El Álbum Cueba es un objeto de excepcional interés. Y es que, aunque los álbumes de artista están ampliamente documentados en el corpus archivístico, son poquísimos los especímenes de este género que han sobrevivido, sea en América o en Europa, hasta nuestros días. De hecho, no conocemos sino El Códice Rosa, los tres Álbumes Nozerines, los dos Álbumes Dupont y el Álbum Heintz. Estos volúmenes, todos compilados por artistas, se distinguen, como veremos en esta muestra, de los álbumes reunidos por devotos, editores, profesores, catalogadores y coleccionistas. 
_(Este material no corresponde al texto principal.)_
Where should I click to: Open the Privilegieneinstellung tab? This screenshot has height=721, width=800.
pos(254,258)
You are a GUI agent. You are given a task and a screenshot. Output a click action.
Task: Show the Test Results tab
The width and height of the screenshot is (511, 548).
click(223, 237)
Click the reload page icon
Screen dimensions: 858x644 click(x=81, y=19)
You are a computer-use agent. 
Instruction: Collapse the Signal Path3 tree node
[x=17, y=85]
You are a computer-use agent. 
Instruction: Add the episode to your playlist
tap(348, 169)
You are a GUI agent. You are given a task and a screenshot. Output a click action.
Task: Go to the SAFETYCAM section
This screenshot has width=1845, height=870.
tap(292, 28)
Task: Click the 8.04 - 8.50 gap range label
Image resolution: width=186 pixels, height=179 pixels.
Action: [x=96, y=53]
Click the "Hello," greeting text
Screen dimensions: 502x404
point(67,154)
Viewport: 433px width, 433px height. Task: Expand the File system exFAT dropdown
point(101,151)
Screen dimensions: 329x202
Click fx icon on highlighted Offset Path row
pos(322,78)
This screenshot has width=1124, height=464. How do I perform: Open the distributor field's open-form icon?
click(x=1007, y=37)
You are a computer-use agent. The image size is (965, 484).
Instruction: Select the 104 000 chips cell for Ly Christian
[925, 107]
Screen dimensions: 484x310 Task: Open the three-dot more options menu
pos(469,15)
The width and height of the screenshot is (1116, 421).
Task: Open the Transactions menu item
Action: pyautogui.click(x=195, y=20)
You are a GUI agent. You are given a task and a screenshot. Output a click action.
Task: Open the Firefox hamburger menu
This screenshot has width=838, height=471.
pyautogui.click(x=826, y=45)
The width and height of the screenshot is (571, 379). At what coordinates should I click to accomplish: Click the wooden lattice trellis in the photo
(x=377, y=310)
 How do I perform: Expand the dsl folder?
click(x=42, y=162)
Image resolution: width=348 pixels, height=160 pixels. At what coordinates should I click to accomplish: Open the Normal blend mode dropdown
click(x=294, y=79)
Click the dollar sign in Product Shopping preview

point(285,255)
Pero más allá de su rareza, el Álbum Cueba nos abre una ventana hacia el repertorio visual de un pintor limeño del crepúsculo colonial, y también a algunos aspectos de su práctica artística. Gracias a este volumen corroboramos, por ejemplo, algunos hechos conocidos, como que el rococó bávaro tuvo un impacto enorme durante la vida de nuestro artista. Pero también constatamos algunos hechos inusitados, como la enorme importancia de los modelos profanos, la relevancia de viejos modelos manieristas neerlandeses en la Lima Ilustrada, la ausencia de modelos grabados de factura americana y, lo que es más sorprendente, la ausencia absoluta de modelos basados en Rubens, quizás la fuente de imágenes más importante para nuestro arte colonial.

Del mismo modo, el Álbum Cueba ilumina la práctica artística limeña del entorno de su propietario. Como cabría esperar, encontramos en este álbum grabados que fueron cuadriculados para facilitar la transferencia de sus diseños a un lienzo. Encontramos también en él recursos artísticos que se documentan aquí, por primera vez, para el arte colonial; entre ellos están los que podemos llamar calcos dorsales de contorno (calcos de los bordes de las figuras de un grabado, realizados a contraluz y sobre el dorso del mismo). También ubicamos en este álbum una veintena de esbozos, estudios o dibujos logrados. Con ellos enriquecemos significativamente el corpus conocido de los grafismos que circularon durante nuestro periodo virreinal.